CHALLENGE 1 => Translate this sentence from the Insurgent Blu-ray thread into Spanish: "We enjoyed the first one well enough, but the genre is getting a bit tired and overdone, so we were not in any rush to see Insurgent."

TEXT =>

- - -

Starring: Shailene Woodley, Theo James, Ansel Elgort
Director: Robert Schwentke
Written By: Brian Duffield, Akiva Goldsmith
Aspect Ratio: 2.40:1 AVC
Audio: English: Dolby Atmos, English DD 2.0, Spanish DD 5.1
Studio: Lionsgate
Rated: PG-13
Runtime: 119 Minutes
Blu-ray Release Date: August 4th, 2015



*Buy Insurgent 3D Combo Pack Blu-ray on Amazon*
*Buy Insurgent Blu-ray on Amazon*



*Recommendation: Worth Checking Out​*







More about Mike


----------



## Jon Liu (May 21, 2007)

Thanks for the review. My wife read the books out of curiosity, but just haven't gotten around to seeing this one. The audio score may make it the reason I rent or pick this one up. We enjoyed the first one well enough, but the genre is getting a bit tired and overdone, so we were not in any rush to see Insurgent.


----------



## bkeeler10 (Mar 26, 2008)

Thanks Mike for the great review. That's what I was hoping to hear about the soundtrack! I'll be watching this sometime this week hopefully, and look forward to the audio part in particular. Wish I had Atmos already, but I'm confident it will be great in 7.1, regardless.


----------



## Jon Liu (May 21, 2007)

Rented this one last night and I want to know why studios are stripping rental copies of the full movie experience is beyond me... Taking away extras is somewhat understandable, but their continuingly increasing practice of putting lossy audio tracks on discs is frustrating to no end. Still, I am glad that I only rented this because while I enjoyed the first one well enough, but this one just seemed to drag on and on. Before we watched the movie, I asked my wife how the books were and her response was, “The first one was good, then the second and third one were . Hopefully the movies will prove to be different.” Definitely not the case, in our experience. I was glad that it was over and am even more glad that I didn’t purchase this one. I don’t see myself watching this one ever again even to fully experience the amazing audio. Now I don’t even know if I care to finish out the 3rd chapter with the next two (ugh!) movies.


----------



## Mike Edwards (Mar 10, 2011)

- - -

CHALLENGE 2 => Return each line of the records that contains the word "perform".

LISTED RECORDS =>
- - -

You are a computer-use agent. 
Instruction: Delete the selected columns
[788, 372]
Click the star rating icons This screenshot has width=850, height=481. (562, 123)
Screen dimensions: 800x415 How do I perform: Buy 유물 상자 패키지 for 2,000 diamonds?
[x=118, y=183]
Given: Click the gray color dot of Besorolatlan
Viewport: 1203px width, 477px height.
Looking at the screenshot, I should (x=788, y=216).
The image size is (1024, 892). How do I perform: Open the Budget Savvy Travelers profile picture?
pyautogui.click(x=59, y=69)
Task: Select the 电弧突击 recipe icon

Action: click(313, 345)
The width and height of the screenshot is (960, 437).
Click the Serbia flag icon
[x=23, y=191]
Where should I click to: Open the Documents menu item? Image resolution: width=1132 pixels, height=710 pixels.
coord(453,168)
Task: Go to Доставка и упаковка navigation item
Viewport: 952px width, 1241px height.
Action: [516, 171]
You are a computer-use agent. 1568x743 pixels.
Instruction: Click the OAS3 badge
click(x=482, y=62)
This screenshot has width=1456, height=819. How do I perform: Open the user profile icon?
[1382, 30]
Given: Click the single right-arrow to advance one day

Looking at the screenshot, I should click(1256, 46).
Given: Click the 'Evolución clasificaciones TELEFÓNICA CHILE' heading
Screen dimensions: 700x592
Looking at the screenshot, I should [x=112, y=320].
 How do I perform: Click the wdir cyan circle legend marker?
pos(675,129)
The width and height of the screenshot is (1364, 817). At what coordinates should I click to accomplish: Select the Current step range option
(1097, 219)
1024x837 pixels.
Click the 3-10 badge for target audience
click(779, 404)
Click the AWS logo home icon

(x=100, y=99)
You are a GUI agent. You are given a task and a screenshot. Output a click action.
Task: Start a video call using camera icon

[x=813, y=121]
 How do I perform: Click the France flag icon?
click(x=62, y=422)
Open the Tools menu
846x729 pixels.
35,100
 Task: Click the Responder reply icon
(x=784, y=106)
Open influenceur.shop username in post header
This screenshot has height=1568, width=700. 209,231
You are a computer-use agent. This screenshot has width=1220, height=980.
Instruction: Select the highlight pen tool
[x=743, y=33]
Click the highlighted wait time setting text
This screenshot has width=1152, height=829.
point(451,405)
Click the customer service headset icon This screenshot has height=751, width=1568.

- - -

FINAL ANSWER 1 => Disfrutamos bastante de la primera, pero el género se está volviendo un poco cansado y trillado, así que no teníamos ninguna prisa por ver Insurgent.

FINAL ANSWER 2 =>
Screen dimensions: 800x415 How do I perform: Buy 유물 상자 패키지 for 2,000 diamonds?
The image size is (1024, 892). How do I perform: Open the Budget Savvy Travelers profile picture?
This screenshot has width=1456, height=819. How do I perform: Open the user profile icon?
 How do I perform: Click the wdir cyan circle legend marker?
 How do I perform: Click the France flag icon?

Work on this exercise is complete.